Al che Manganello: «E quanto dovrebbe essere grande questa comunità?» chiese. «Così?», posizionando le mani simmetricamente davanti al corpo come se tenesse un pallone da calcio. «O così?», allargandole come se sollevasse un armadio.

Guardai il pubblico ministero sperando nella sua comprensione.

«Non esiste una regola generale quando si parla di anarchia. Dipende dall’ambiente, dagli scopi, dai soggetti, da tutto ciò che può condizionarne la scelta» dissi. «Si procede esperimento dopo esperimento, prova dopo prova, fallimento dopo fallimento. Ogni caso è un caso a sé. Hakim Bay diceva infatti che gli anarchici sono guerriglieri nomadi che praticano la razzia, sono corsari, sono virus, hanno sia il bisogno che il desiderio delle taz, degli accampamenti di tende nere sotto le stelle del deserto, delle interzone, delle nascoste oasi fortificate lungo segrete piste carovaniere, dei tratti liberati di giungla e della badland, delle aree proibite, dei mercati neri e del bazar sotterranei16…»

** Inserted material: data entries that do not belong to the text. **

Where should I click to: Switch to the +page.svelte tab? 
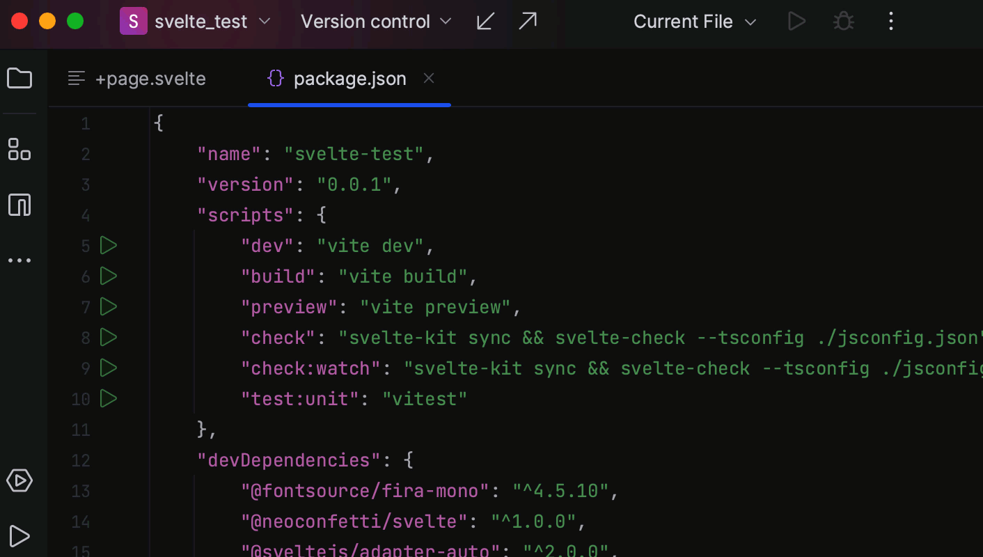137,79
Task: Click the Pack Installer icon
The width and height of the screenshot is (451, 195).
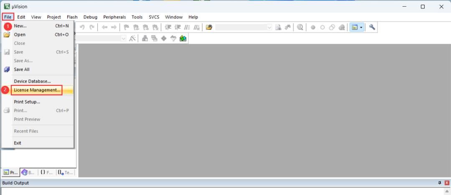Action: (x=183, y=38)
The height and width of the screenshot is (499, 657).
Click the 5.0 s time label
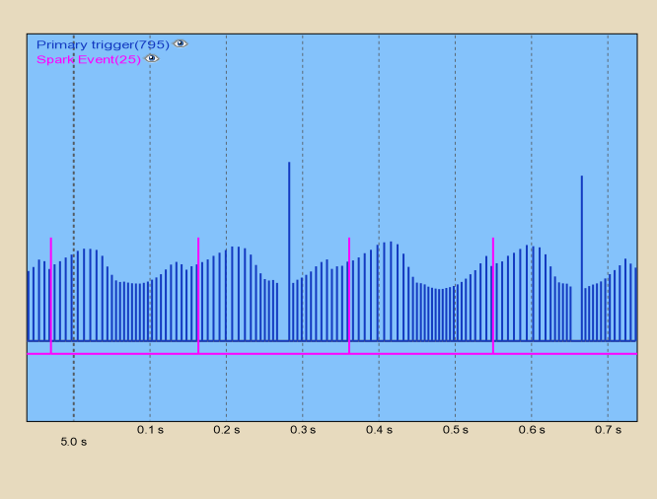74,443
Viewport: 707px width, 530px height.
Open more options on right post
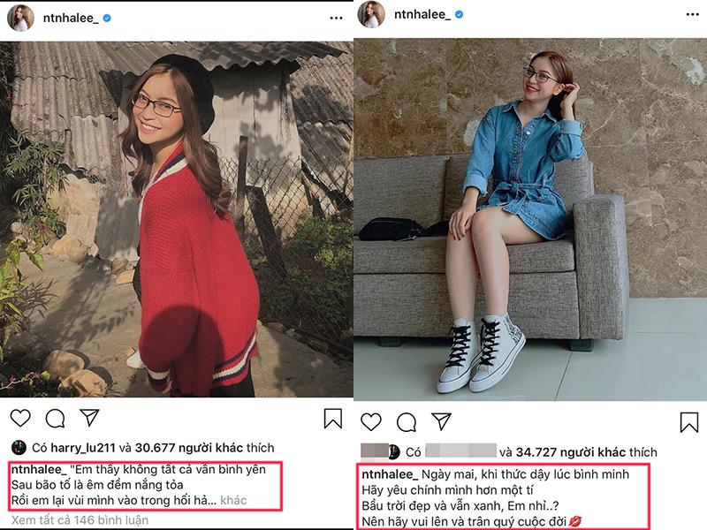[688, 15]
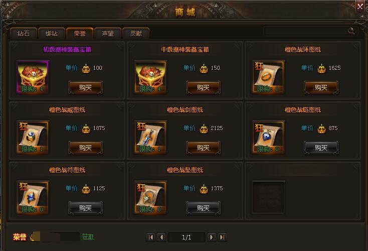Click the 初级魔神装备宝箱 chest icon
This screenshot has height=251, width=368.
pos(33,77)
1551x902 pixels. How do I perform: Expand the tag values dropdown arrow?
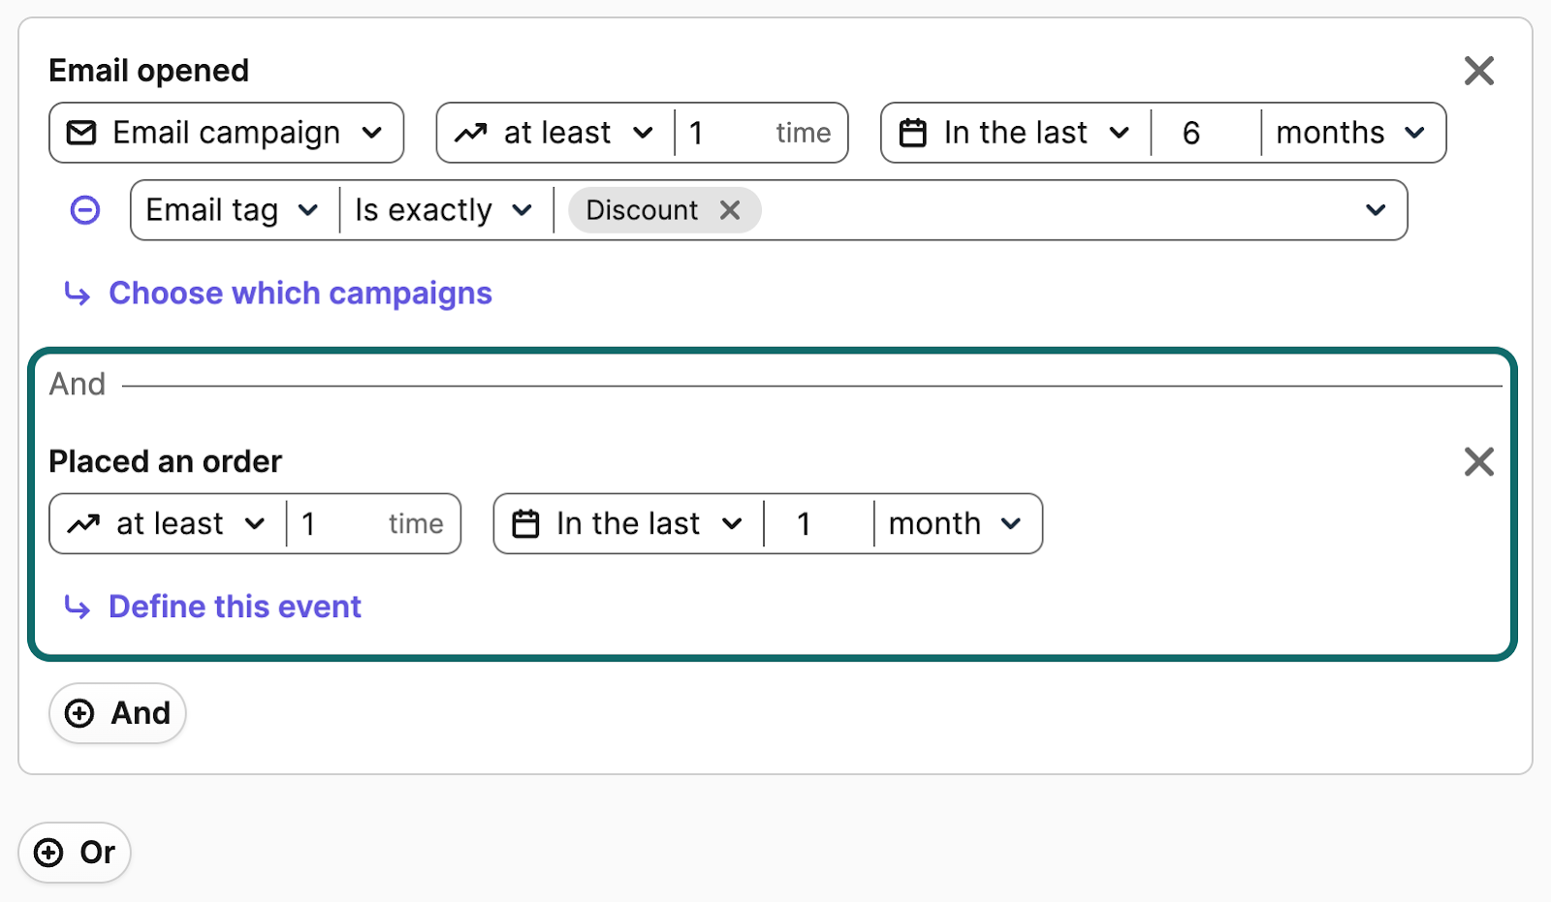[x=1375, y=210]
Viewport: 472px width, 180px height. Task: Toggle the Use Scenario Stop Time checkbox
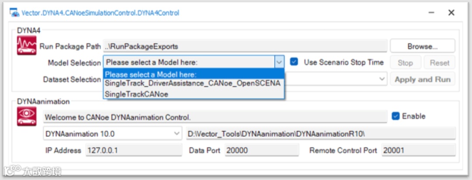tap(295, 62)
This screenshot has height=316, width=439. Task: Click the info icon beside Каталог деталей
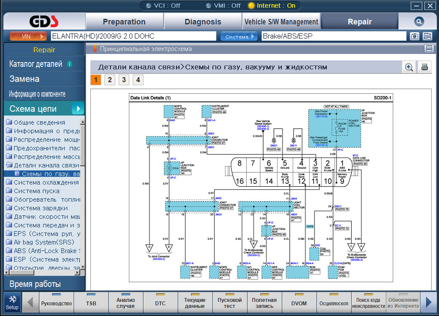tap(69, 64)
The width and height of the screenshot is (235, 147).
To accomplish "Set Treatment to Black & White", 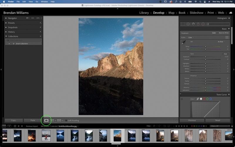I will [224, 33].
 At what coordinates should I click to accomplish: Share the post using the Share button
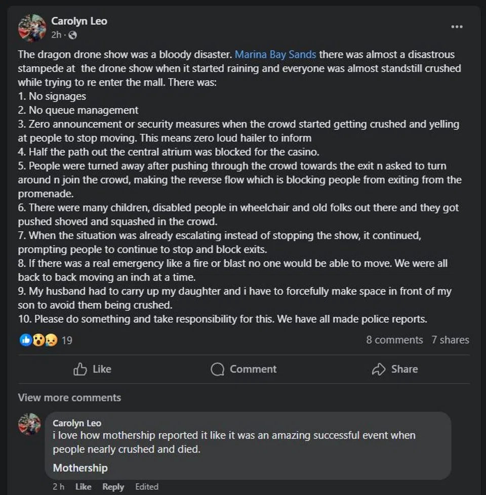(x=395, y=369)
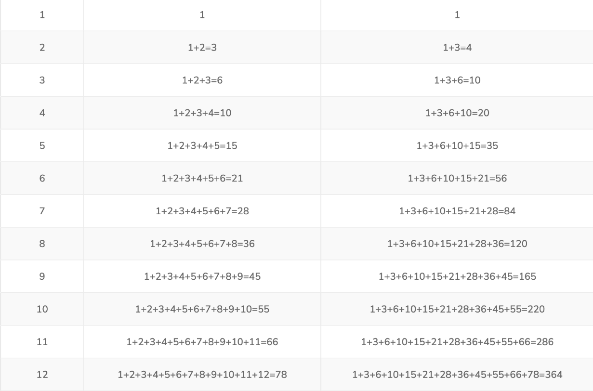The height and width of the screenshot is (391, 593).
Task: Select the cell ending in =220
Action: click(457, 310)
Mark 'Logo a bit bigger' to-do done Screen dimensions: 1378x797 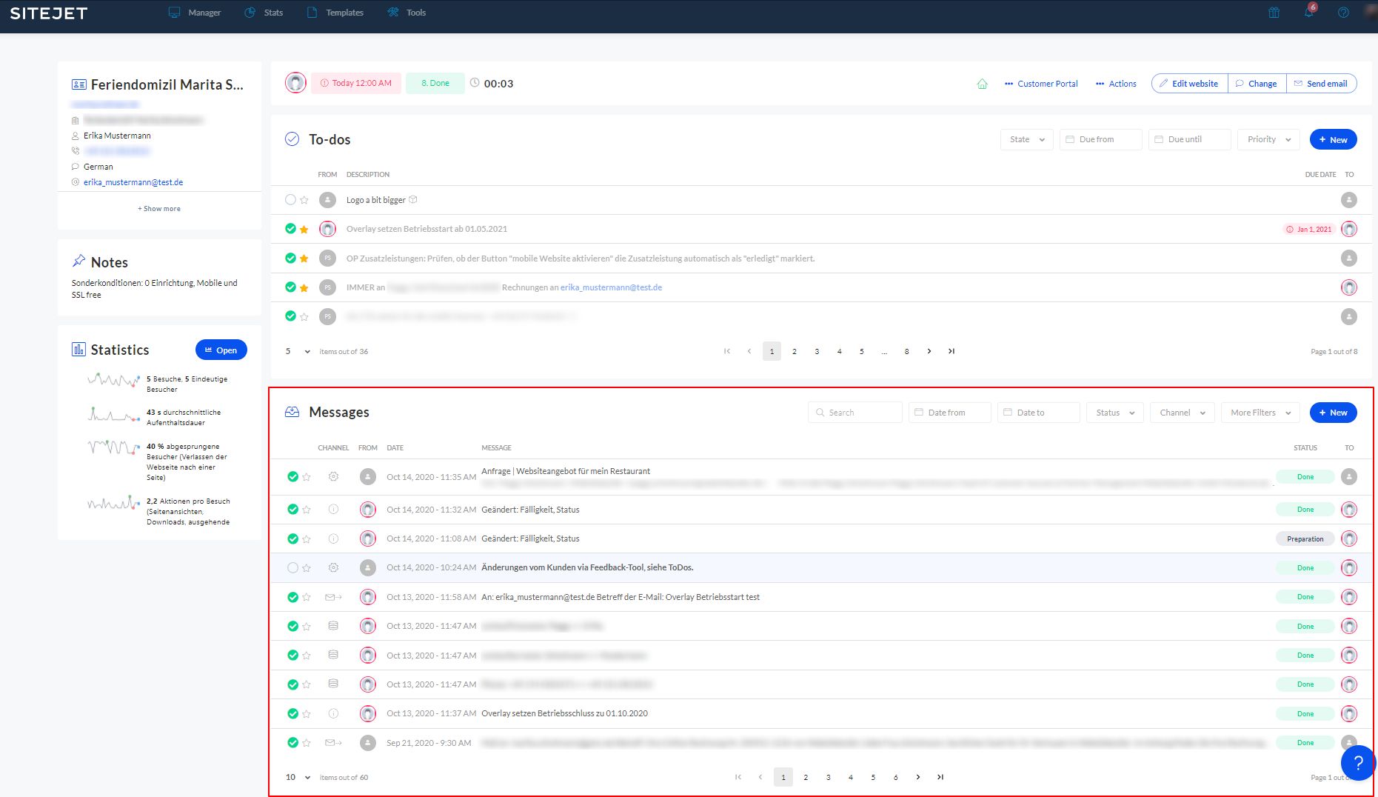pos(290,200)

«Mi perdoni». Pottutto mi interruppe. «Ma questo suo amico per caso è un alcolista? Lo chiedo così, solo per curiosità!»

«Ma no, gli piaceva giocare con le immagini!»

«Anche a me ha fatto venire in mente Ciuccia, sa?» ragliò Manganello.

«Sarebbe?» chiesi.

«Un ubriacone che abbiamo disintossicato qualche giorno fa!»

«E ora sta bene?»

«Alla grande. Ha raggiunto la pace eterna!».

 

 

NOTE

– 13 Jo Freeman, La tirannia dell’assenza di struttura, 1970.

– 14 Cathy Levine, The Tyranny of Tyranny, 1974.

– 15 Il paragone si trova in: M. Onfray, Il post-anarchismo spiegato a mia nonna, ivi.

– 16 Hakim Bey, Taz zona autonoma temporanea, ivi.